Written instruction: Output everything from the line containing "Task: Click the" down to the end of the items as a JSON list of strings, one per line, with blank lines and pictures left out.

Records for this exercise:
--

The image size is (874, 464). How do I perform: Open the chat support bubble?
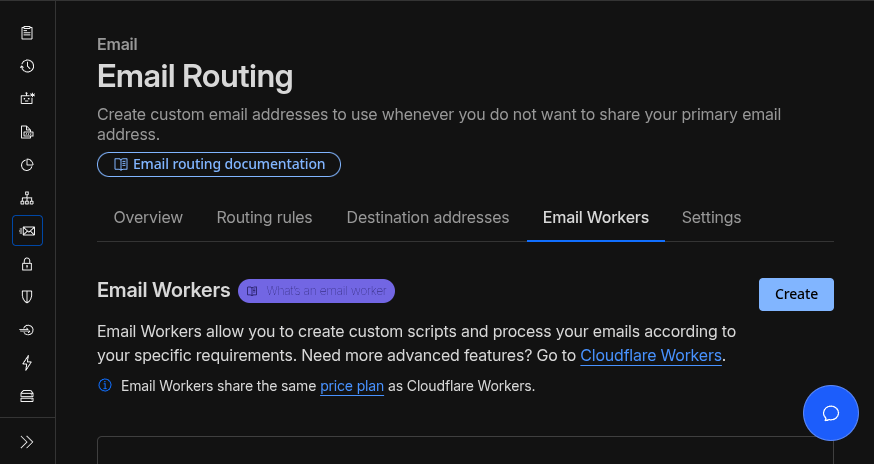[830, 413]
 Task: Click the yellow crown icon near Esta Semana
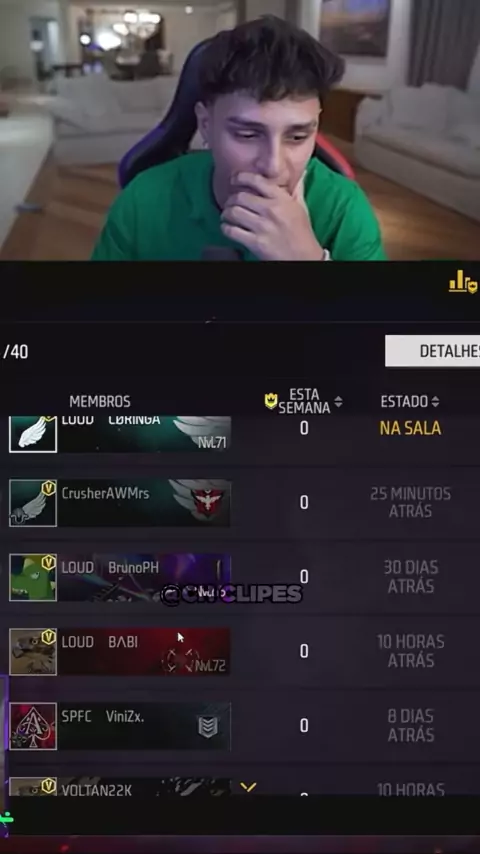coord(271,401)
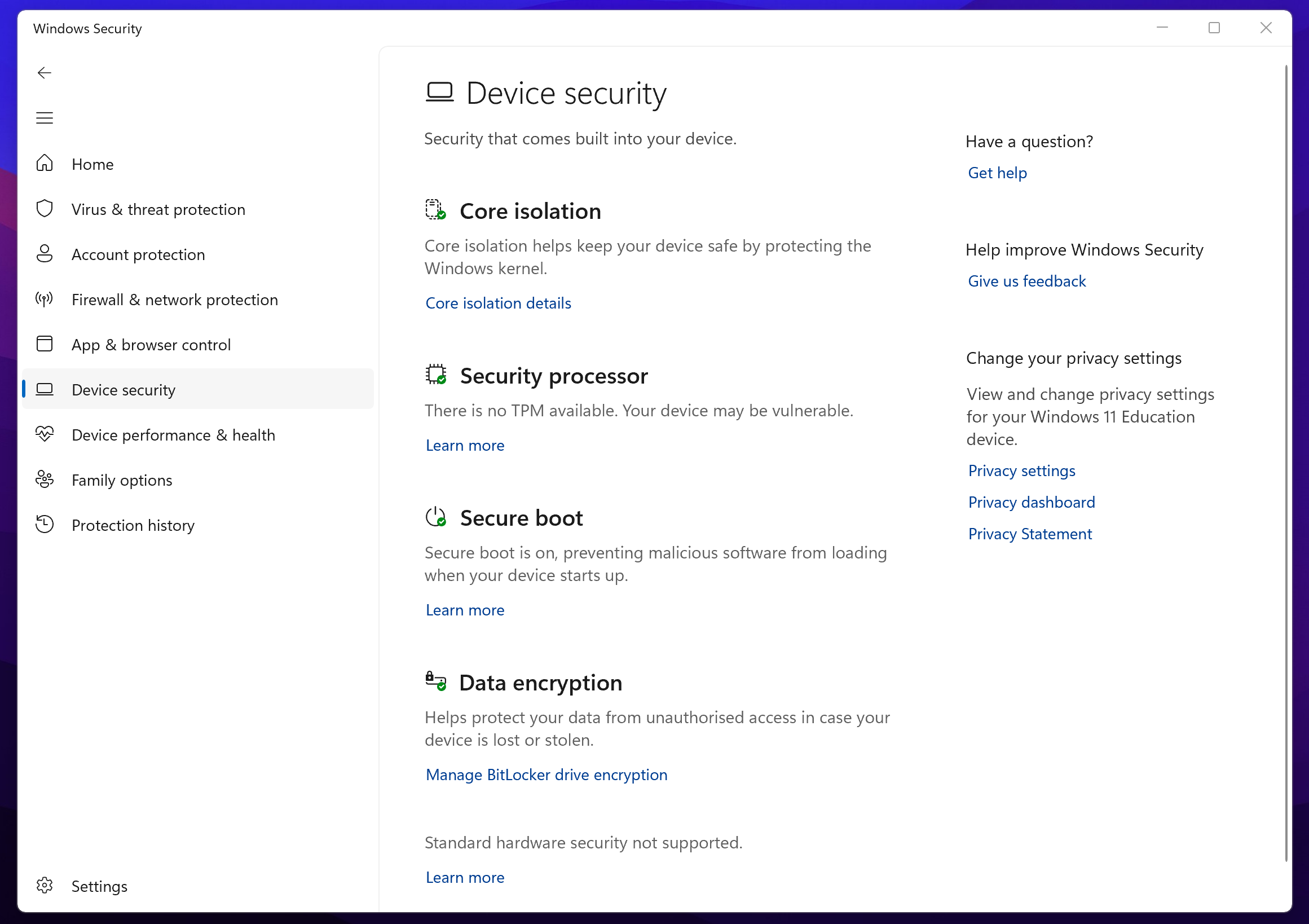Click Get help
The width and height of the screenshot is (1309, 924).
997,173
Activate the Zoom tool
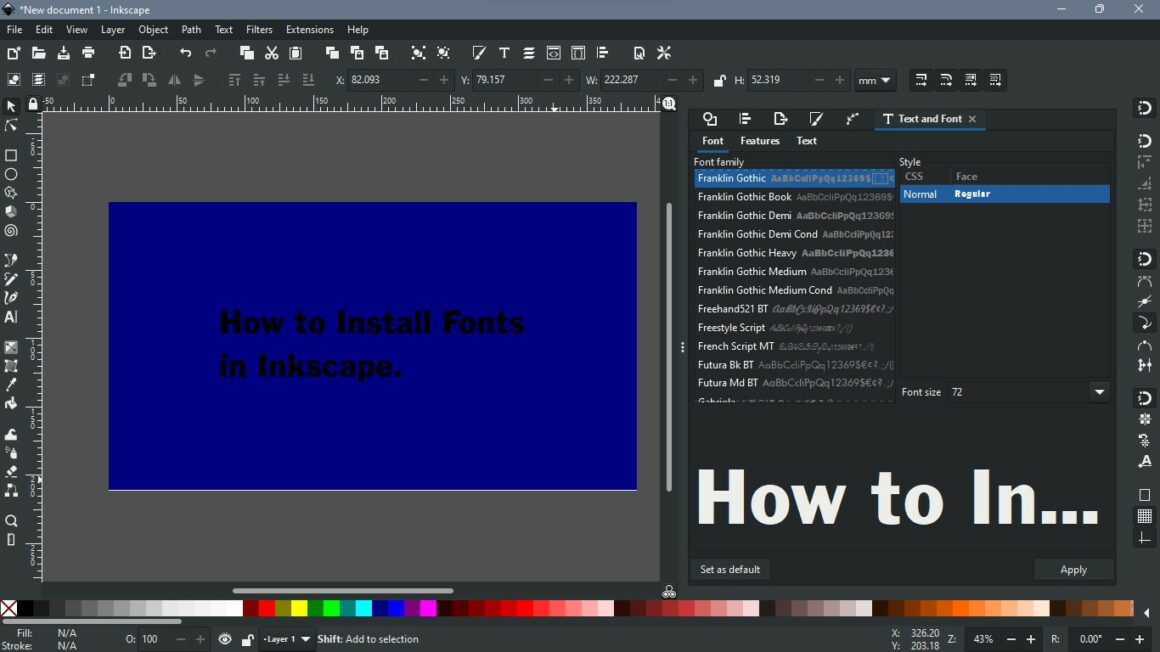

--

Answer for the task:
[
  " Task: Click the yellow crown icon near Esta Semana",
  "coord(271,401)",
  "Click Get help",
  "The width and height of the screenshot is (1309, 924).",
  "997,173",
  "Activate the Zoom tool"
]